The paper evaluates Sen’s Idea of Justice (2009) in a specific context of injustice. Particularly, it assesses to what extent Sen’s comparative approach succeeds in providing a useful conceptual framework to reduce injustice in the real world. In the Idea of Justice, Sen revises and criticises ‘transcendental’ theories of justice for being inadequate to diagnose and examine injustice in the world. Instead of aiming to define what a perfectly just society is, Sen is explicitly concerned with developing an approach of justice that is practically useful for informing injustice-reduction interventions in the real world. To do this he insists that all we need is a comparative framework capable of ranking different social arrangements as more or less just considering that a situation where people enjoy more capabilities is more just than another. However, despite Sen’s insistence in practical remedies to reduce injustice, one could argue that there is very little guidance in Sen’s own writing about how to adequately translate his comparative framework into practice. The paper fills this gap by relying on the context of poverty in Mexico, and particularly the way in which it has been addressed through the conditional cash transfer (CTT) programme of Oportunidades (recently renamed as Prospera). It argues that despite successfully enhancing individual’s capabilities, these social improvements have not translated in a more just society. This in turn, implies that Sen’s approach to justice remains incomplete to deal with injustice appropriately.

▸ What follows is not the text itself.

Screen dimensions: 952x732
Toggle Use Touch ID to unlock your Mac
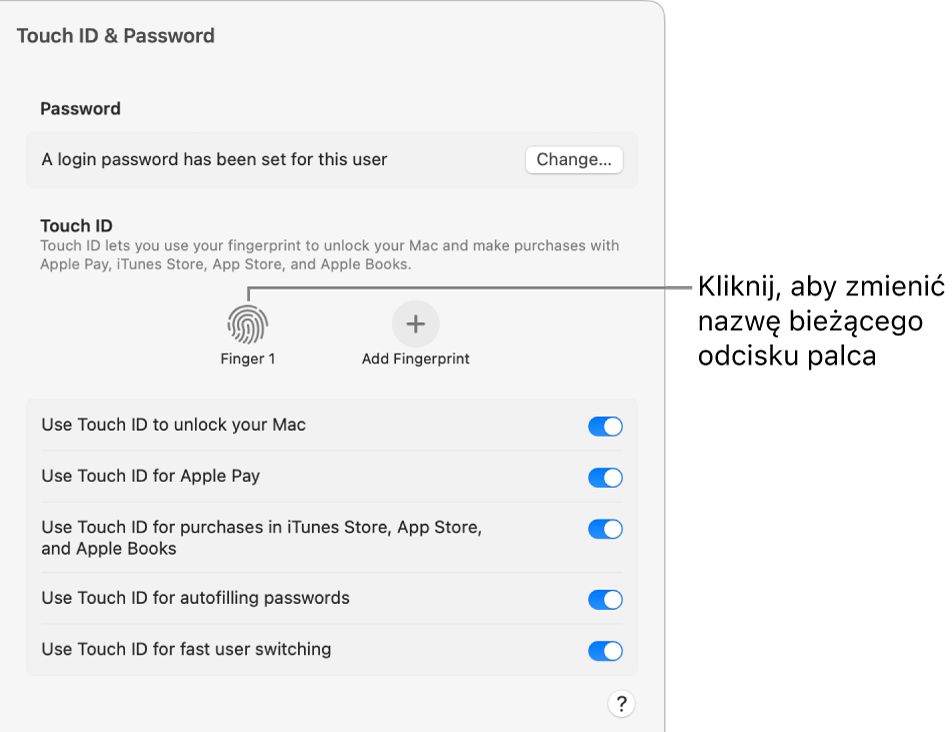click(x=604, y=425)
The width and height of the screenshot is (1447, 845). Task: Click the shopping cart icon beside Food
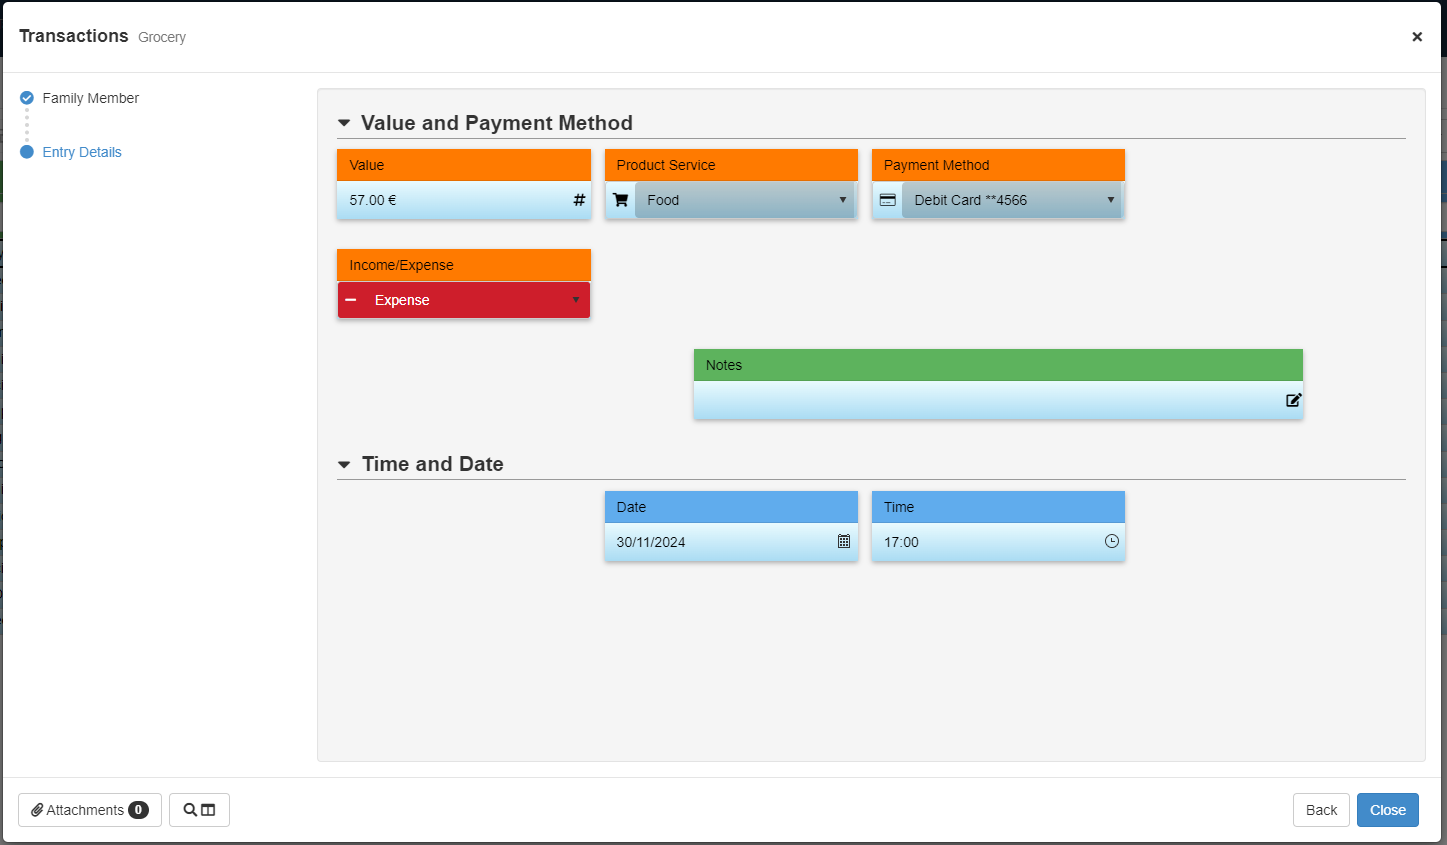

The argument is developed as follows. Firstly, the paper presents Sen´s approach and its conceptual framework that enables his comparative method to be put into practice. Secondly, it identifies that Sen’s approach remains primarily normative, and hence, to assess its practical utility we need to reflect about the kind of political guidance that it can command to rectify injustices in the real world. Thirdly, the paper introduces a rationale for the case of study of Mexico which has been internationally praised for its ground-breaking method to fight poverty and exclusion via its main social programme, Oportunidades
rospera. In this respect, the paper justifies and defends the use of the CCT programme as an ad hoc illustration of Sen’s Idea of Justice in practice. Finally, by relying on different social and economic indicators, the paper concludes by highlighting the limited reach of Oportunidades
rospera, and thus of Sen’s framework, in transforming people lives and in transforming the unjust context in which their lives develop. This implies that despite Mexico’s success in enhancing people’s capabilities, it remains insufficient to create a more just society in the sense of constructing a society where people can be free to pursue their own life plan under conditions of more equal opportunities. The paper associates these shortcomings to the failure of capability-enhancing policies in accounting for the social/relational reproduction of injustice. Therefore, the paper argues that in order to create a more just society we need to go beyond the removal of capability-deprivations that people suffer and broaden the scope of injustice-reduction policies in order to address the ways in which injustice is reproduced through social interactions.